## WRITTEN INSTRUCTION 1
Rewrite the rows below, from the line with "How do I perform: Click" to the line with "tap(584, 419)", as a JSON list of strings with one string per line, skipping blank lines and leaving out the pictures.

## GIVEN TEXT
__________

Horizons of scientific inquiry

ICHEP2022 conference in Italy

On 6-13 July, the International Conference on High Energy Physics (ICHEP2022) was held in Bologna, Italy, internationally recognised and well-known all over the world as "Rochester Conference". This conference is the 41st in succession since the first conference related to high energy and elementary particle physics was held in 1950 in the small North American city of Rochester. In the USSR, ICHEP conferences were held in Kyiv (twice, 1959 and 1970), Dubna (1964) and Tbilisi (1976). In Russia in Moscow (2006) the 33rd ICHEP conference was successfully held, in which more than 1100 scientists and specialists from all over the world took part.

The organizers of the 41st conference in Bologna were the National Institute for Nuclear Physics of the Italian Republic, INFN (sections in the cities of Bologna and Ferrara), the universities of these cities with the support of the International Union of Pure and Applied Physics (IUPAP), many scientific and technical centers in America, Europe, Asia and CERN.

__________

## RECORDS SUPPLIED
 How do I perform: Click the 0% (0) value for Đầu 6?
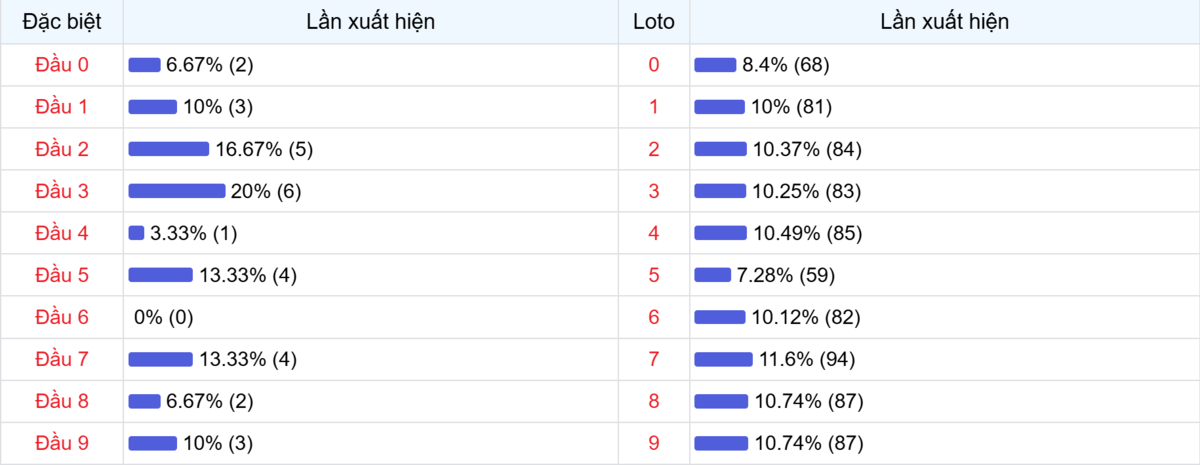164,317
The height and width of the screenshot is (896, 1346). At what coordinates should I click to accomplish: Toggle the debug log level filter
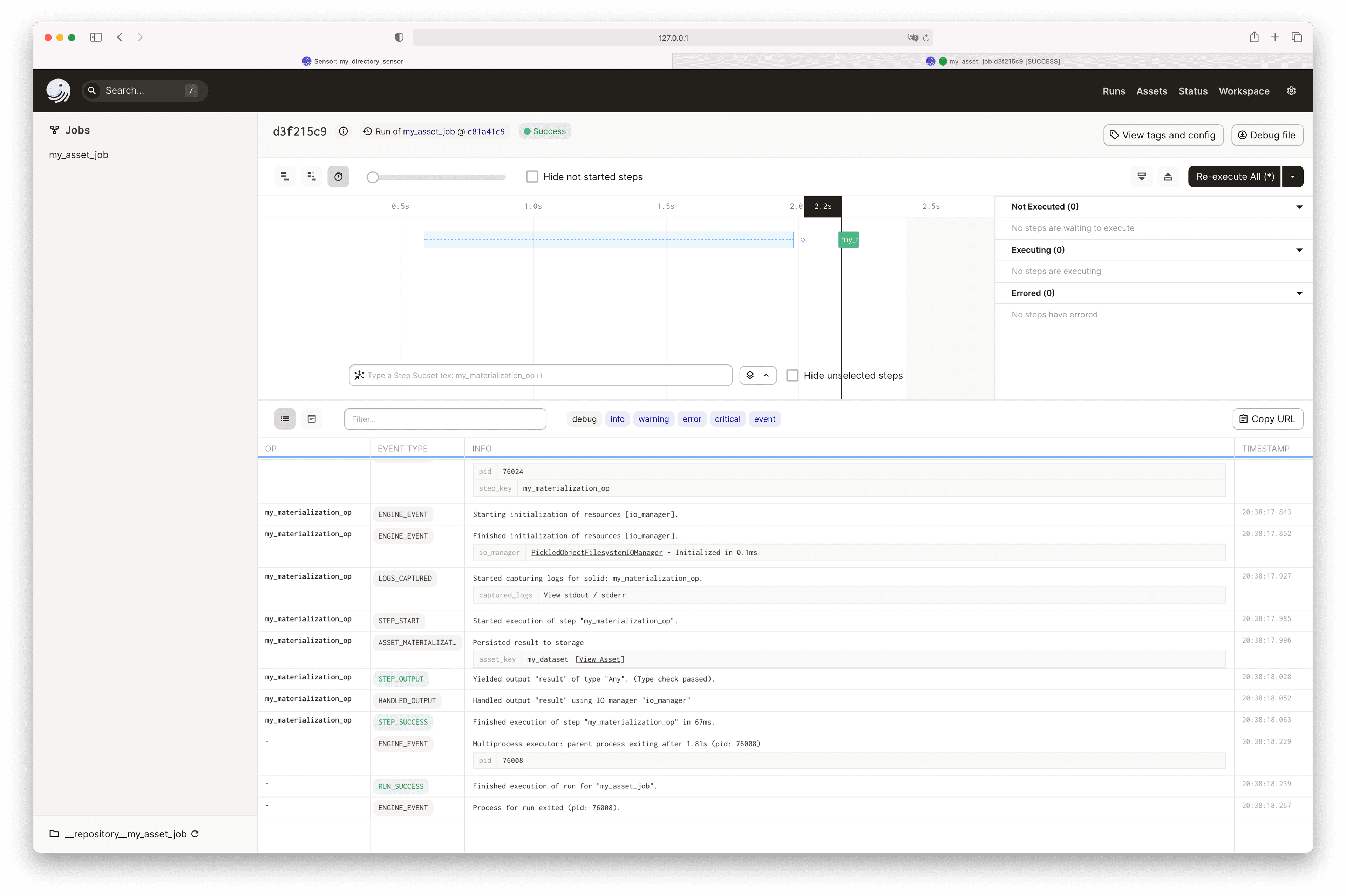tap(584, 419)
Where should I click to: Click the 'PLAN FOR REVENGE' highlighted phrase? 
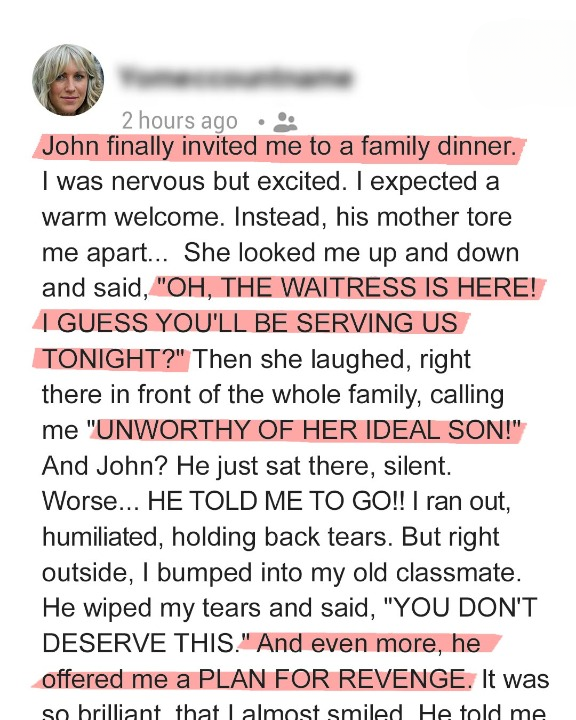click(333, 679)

__________

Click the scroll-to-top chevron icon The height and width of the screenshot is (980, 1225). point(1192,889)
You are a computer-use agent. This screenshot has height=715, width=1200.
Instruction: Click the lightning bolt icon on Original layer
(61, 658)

__________

## WRITTEN INSTRUCTION 2
Using the ICHEP2022 conference text above, decide whether each statement agrees with it, answering yes or no and quoting the deciding words: (a) The 33rd ICHEP conference was held in Moscow in 2006. (b) ICHEP conferences were held in Kyiv only once. (c) ICHEP2022 took place in Ferrara.

## WORKED SOLUTION 1
[
  " How do I perform: Click the 0% (0) value for Đầu 6?",
  "164,317",
  "The height and width of the screenshot is (896, 1346). At what coordinates should I click to accomplish: Toggle the debug log level filter",
  "tap(584, 419)"
]

## WORKED SOLUTION 2
(a) Yes: "In Russia in Moscow (2006) the 33rd ICHEP conference was successfully held"
(b) No: "Kyiv (twice, 1959 and 1970)"
(c) No: "the International Conference on High Energy Physics (ICHEP2022) was held in Bologna, Italy"